In der Zwischenzeit hat die Regierung Conte die Mobilitätsbeschränkungen für Privatpersonen und den Produktionsstopp der Industrien formal per Dekret bis zum 4. Mai 2020 verlängert, sodass erst nach diesem Datum ein Anlaufen der Produktion in Frage käme.

Mindestabstände können eingehalten werden

Präsident Giovanni Savorani betonte in dem Schreiben, dass Produktionsstraßen für Keramikfliesen hochgradig automatisiert seien, sodass die Mindestabstände zwischen den Personen derselben Schicht ohne Probleme eingehalten werden können, und im Regelfall sogar Abstände von zehn bis 15 Metern normal seien. Für Arbeitsbereiche, in denen die Abstände geringer ausfallen könnten, seien die Beschäftigten mit Gesichtsmasken, Brillen und Visieren ausgestattet.

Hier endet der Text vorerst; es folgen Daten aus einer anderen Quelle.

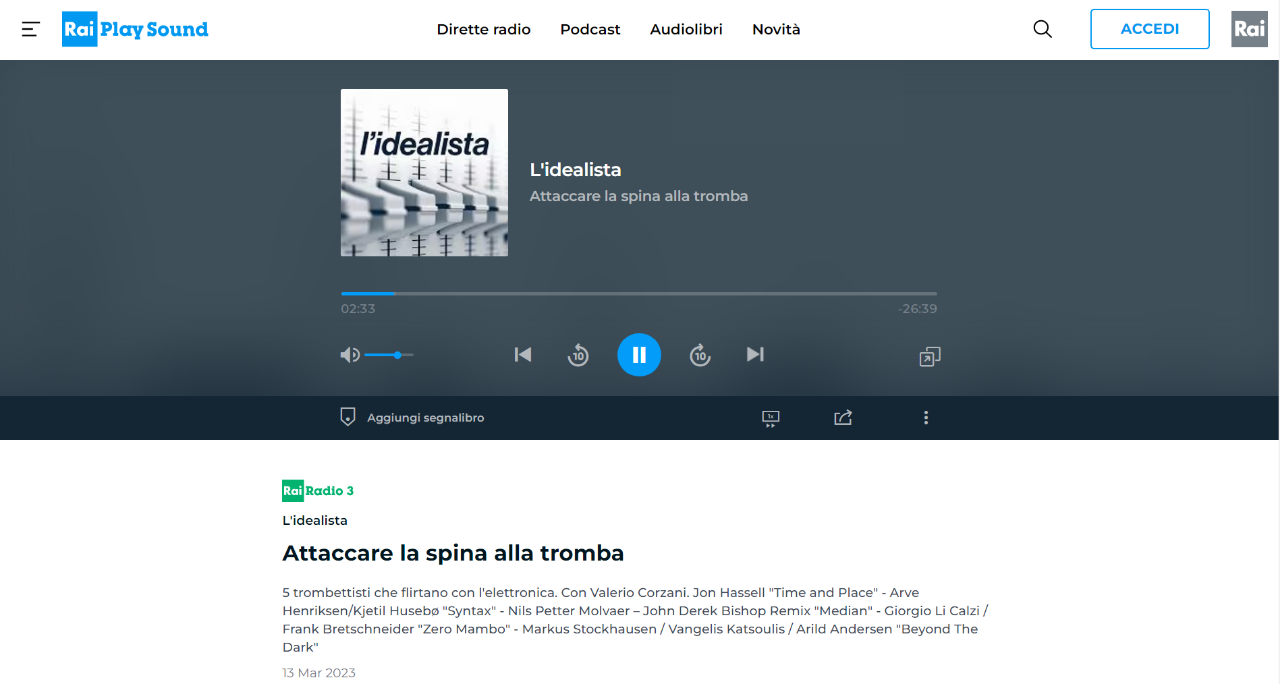Rewind 10 seconds
The height and width of the screenshot is (684, 1280).
[578, 355]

In einem Telefongespräch mit F+P Fliesen und Platten sagte Savorani, dass sich das Verständnis der Epidemie in den vergangenen Tagen verändert habe: „Wir können nicht mehr davon ausgehen, dass der Virus von heute auf Morgen vollständig verschwindet, vielmehr wird die Epidemie langsam ausklingen.“ Das bedeute, dass man lernen müsse, für einen längeren Zeitraum „mit dem Virus“ zu leben. Aus diesem Grund sei es sinnvoller, unter Beibehaltung aller Maßnahmen zum Schutz und zur Gesunderhaltung die Produktion noch vor dem 4. Mai wieder zu starten. „Der Stopp der Industrien belastet in einem hohen Maße die Sozialkassen und führt zu Steuerausfällen. Auch deshalb sollte, wer gesund ist, wieder arbeiten dürfen.“  

Savorani stellte weiterhin fest, dass die türkischen, polnischen und spanischen Werke in der Zwischenzeit die Produktion entweder nie unterbrochen haben beziehungsweise – wie letztere - wieder aufgenommen hätten. Dies ginge zulasten der Marktanteile der italienischen Hersteller. Das operative Anfahren der Produktion würde außerdem nach und nach erfolgen. „Einige unserer Export-Zielmärkte wurden von der Epidemie später erfasst als wir, sodass sich die Nachfrage dort noch nicht erholen konnte“, so Savorani. Als weiteres, strukturelles Problem kämen die mangelnde Mobilität und Reisemöglichkeiten der Vertriebsverantworlichen hinzu. Bürotätigkeiten, die die Unternehmen schon vor dem Stopp zu 60 Prozent und mehr ins Homeoffice ausgelagert hatten, könnten zunächst weiterhin außer Haus bleiben. Aus den genannten Gründen würde wahrscheinlich ein gutes Drittel sofort mit der Produktion beginnen.

In Italien waren am 14. April insgesamt 104.291 Menschen (+ 0,65 Prozent) mit dem Virus infiziert. Die Anzahl der Neuansteckungen geht seit Anfang April stetig zurück.